Depression: Dealing with Loss & Mourning
Dealing with the loss of a loved one is not an easy thing. Mourning and grieving are natural processes a person will go through in order to cope with the reality of a major loss. Mourning the loss of a loved one is a very personal affair which may last many months, or even years.
Grieving is the outward expression of your loss. Your grief is likely to be expressed physically, emotionally, and psychologically. For instance, crying is a physical expression, while depression is a psychological expression.
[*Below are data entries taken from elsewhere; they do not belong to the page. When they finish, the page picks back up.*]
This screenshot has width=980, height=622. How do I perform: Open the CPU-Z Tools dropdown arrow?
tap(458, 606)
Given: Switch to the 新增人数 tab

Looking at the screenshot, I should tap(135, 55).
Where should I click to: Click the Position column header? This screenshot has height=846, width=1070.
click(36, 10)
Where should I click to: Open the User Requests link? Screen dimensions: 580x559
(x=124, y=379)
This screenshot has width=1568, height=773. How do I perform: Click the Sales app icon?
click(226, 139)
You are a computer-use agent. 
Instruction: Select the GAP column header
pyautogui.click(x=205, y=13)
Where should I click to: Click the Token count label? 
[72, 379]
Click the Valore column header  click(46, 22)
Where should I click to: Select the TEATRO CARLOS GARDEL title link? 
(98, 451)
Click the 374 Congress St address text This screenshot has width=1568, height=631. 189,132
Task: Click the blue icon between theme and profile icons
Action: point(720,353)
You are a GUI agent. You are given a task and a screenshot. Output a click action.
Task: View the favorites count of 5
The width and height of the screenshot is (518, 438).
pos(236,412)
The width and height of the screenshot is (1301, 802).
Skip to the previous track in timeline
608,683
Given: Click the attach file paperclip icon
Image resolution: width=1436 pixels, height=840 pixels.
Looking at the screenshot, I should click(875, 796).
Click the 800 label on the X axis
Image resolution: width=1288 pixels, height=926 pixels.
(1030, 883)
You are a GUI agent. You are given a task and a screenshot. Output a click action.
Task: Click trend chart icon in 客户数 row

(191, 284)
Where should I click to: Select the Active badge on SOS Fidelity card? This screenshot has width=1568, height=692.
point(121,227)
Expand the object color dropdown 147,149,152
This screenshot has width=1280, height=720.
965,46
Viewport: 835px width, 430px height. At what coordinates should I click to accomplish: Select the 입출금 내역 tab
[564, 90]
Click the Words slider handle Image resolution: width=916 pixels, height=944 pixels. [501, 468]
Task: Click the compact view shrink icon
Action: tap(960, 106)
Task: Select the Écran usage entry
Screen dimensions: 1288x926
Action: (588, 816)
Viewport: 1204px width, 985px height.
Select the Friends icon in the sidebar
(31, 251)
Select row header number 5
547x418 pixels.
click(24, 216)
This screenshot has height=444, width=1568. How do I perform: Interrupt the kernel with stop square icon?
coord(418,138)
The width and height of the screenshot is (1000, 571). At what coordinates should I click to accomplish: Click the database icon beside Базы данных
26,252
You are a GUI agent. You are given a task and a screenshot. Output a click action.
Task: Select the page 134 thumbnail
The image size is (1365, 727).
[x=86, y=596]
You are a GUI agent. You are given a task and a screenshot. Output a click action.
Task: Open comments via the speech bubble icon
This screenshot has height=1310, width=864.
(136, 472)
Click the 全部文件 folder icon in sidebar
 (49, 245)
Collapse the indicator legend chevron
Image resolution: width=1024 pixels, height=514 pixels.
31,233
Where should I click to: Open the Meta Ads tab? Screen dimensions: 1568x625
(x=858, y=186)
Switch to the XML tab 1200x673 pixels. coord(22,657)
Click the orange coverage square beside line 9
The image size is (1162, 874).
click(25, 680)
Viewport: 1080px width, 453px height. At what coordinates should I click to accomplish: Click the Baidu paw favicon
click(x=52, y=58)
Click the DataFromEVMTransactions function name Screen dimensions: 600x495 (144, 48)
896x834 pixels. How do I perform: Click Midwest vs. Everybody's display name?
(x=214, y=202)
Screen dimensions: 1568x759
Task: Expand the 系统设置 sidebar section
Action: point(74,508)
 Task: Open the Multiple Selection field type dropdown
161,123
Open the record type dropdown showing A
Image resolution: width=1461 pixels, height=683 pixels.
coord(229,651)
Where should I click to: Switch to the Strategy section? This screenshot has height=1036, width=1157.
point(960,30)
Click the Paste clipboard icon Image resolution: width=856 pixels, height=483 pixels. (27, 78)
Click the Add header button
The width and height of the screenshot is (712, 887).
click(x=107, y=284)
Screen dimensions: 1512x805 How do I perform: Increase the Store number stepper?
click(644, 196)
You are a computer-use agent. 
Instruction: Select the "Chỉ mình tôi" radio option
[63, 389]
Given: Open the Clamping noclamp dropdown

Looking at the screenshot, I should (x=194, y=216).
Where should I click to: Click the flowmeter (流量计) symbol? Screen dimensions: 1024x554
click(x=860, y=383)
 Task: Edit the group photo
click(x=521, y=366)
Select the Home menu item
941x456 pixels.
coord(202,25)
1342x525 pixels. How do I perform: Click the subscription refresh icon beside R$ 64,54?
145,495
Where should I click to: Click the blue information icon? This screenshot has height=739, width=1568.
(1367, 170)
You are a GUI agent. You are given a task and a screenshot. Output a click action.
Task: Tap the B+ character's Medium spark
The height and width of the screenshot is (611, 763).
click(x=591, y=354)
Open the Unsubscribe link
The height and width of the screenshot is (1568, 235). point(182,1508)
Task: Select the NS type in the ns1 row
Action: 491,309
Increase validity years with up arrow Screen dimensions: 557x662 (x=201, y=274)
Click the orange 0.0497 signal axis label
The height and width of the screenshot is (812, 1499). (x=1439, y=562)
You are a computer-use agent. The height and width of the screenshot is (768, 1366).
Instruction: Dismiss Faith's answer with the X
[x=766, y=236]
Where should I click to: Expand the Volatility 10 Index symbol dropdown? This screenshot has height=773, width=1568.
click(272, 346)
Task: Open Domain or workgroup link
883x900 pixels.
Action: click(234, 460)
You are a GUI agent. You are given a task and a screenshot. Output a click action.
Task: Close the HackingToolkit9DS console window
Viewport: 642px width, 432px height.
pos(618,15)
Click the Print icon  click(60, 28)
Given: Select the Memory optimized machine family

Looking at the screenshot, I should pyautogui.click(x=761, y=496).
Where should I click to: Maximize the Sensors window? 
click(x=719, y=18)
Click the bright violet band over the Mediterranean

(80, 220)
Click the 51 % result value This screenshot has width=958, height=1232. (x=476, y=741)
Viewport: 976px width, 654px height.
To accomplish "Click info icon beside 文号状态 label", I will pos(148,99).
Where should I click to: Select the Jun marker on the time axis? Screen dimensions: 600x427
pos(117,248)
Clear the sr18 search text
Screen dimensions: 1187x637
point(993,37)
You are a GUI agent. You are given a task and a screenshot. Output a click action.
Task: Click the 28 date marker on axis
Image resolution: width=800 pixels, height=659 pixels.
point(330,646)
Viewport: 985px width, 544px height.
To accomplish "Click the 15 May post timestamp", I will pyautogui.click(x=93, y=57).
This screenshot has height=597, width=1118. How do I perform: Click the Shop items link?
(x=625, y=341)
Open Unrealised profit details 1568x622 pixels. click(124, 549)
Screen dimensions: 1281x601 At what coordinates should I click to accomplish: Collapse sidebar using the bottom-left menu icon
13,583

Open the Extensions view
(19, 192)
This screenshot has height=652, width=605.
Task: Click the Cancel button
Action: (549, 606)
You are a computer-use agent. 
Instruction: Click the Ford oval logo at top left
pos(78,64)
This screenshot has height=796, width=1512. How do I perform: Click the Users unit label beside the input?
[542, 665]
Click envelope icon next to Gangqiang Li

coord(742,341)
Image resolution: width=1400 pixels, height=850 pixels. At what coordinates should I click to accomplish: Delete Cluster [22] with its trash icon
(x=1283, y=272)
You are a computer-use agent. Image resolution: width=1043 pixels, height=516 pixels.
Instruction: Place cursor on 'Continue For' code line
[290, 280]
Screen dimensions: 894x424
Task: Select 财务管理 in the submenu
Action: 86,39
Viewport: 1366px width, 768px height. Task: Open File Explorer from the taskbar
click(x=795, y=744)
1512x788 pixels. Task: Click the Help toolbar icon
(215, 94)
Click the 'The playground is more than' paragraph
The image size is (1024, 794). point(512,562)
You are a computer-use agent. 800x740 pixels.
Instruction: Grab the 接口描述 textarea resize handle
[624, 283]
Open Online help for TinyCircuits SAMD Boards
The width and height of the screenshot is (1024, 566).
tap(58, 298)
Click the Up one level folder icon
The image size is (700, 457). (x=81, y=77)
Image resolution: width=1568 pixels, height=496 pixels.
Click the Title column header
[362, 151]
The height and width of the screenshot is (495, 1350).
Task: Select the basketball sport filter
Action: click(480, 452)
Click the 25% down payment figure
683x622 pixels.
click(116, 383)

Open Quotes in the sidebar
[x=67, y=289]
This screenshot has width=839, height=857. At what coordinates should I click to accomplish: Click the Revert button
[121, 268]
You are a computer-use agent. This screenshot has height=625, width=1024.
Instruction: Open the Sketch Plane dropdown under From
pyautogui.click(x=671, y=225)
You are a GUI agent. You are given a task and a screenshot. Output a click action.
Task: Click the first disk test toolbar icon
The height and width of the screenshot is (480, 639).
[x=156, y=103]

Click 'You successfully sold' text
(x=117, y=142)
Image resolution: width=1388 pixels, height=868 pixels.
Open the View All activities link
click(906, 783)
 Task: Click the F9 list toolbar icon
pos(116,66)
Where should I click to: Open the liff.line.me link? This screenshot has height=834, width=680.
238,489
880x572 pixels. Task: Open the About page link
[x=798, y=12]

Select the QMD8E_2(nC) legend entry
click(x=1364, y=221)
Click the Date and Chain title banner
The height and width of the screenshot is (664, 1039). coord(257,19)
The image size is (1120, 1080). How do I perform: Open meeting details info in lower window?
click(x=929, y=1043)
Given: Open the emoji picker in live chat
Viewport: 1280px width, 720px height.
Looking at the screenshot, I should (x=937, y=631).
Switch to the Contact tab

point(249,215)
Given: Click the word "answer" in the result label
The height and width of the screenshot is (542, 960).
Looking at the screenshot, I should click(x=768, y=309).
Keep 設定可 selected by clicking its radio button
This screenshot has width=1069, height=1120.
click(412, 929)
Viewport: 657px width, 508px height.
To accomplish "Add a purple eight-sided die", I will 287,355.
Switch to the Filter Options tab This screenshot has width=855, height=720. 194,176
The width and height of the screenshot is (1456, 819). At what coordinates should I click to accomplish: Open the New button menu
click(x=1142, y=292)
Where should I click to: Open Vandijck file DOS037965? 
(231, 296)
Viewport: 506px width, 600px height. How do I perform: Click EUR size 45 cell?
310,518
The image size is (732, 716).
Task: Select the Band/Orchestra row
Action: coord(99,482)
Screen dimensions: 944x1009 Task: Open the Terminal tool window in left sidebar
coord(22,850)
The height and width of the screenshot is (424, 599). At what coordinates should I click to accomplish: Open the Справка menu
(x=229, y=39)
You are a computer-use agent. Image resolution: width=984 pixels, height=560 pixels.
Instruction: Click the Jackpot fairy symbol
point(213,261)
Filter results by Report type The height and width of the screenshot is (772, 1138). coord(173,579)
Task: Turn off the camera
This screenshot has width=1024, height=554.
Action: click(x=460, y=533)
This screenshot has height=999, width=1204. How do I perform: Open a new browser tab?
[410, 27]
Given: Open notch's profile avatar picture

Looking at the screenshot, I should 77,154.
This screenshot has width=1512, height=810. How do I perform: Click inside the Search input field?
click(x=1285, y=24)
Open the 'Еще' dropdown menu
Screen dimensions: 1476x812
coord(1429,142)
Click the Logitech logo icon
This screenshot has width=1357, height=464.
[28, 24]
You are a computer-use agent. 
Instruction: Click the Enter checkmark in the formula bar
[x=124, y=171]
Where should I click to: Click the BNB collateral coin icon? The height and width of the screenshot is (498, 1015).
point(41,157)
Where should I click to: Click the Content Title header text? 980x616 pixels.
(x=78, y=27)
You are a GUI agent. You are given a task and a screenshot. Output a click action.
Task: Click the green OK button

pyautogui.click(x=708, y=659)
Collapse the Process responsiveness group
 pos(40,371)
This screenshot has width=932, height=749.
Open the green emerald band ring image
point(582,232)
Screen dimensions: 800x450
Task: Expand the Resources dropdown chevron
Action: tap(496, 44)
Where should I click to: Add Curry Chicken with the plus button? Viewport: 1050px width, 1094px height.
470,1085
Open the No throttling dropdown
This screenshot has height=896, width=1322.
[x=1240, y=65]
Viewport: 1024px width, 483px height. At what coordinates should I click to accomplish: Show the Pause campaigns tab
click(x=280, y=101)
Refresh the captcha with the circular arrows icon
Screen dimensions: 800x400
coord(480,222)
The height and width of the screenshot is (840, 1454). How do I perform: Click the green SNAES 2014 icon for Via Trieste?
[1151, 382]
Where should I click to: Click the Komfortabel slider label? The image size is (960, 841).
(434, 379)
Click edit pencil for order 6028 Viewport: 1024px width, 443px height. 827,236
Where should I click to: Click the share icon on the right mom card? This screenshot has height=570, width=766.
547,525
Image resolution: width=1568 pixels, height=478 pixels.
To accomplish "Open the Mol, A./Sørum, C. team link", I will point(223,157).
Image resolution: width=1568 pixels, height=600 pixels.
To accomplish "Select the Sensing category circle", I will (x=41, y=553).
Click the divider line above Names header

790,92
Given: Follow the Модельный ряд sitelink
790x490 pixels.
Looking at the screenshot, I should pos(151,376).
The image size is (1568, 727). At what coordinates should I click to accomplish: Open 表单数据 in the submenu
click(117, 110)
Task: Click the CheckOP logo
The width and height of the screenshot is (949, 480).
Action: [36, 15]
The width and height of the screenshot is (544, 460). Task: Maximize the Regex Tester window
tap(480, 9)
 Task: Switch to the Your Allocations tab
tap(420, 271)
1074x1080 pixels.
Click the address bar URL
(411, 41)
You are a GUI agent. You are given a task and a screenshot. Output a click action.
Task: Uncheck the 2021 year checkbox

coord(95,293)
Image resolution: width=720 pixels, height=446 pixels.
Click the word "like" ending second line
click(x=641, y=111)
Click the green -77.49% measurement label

Grief that is complicated by adjustment disorders (especially depressed and anxious mood or disturbed emotions and behavior), major depression and post-traumatic stress disorder are all issues which can arise as a result of grief or loss. Complicated grief can be identified by the length of time of the symptoms, the manner they affect normal function, or by the intensity of the symptoms (for example, intense suicidal thoughts or acts).
Complicated grief may also appear as a complete absence of grief and mourning, or the inability to experience normal grief reactions, delayed grief, conflicted grief, or chronic grief. Factors contributing to the chances one may experience complicated grief include the suddenness of the death, the gender of the person in mourning, and the relationship to the deceased.
Grief reactions that turn into major depression should be treated with both drug and psychological therapy. One who avoids any reminders of the person who died, who constantly thinks or dreams about the person who died, and who gets scared and panics easily at any reminders of the person who died may be suffering from post-traumatic stress disorder.
Depressive illness, not to be confused with situational depression caused by the loved one’s death, occurs in 17%-27% of survivors during the first year after a death. Symptoms of depression typically begin after one to two months of bereavement, last for several months after the loss, and are constant. The help of a mental-health professional is needed.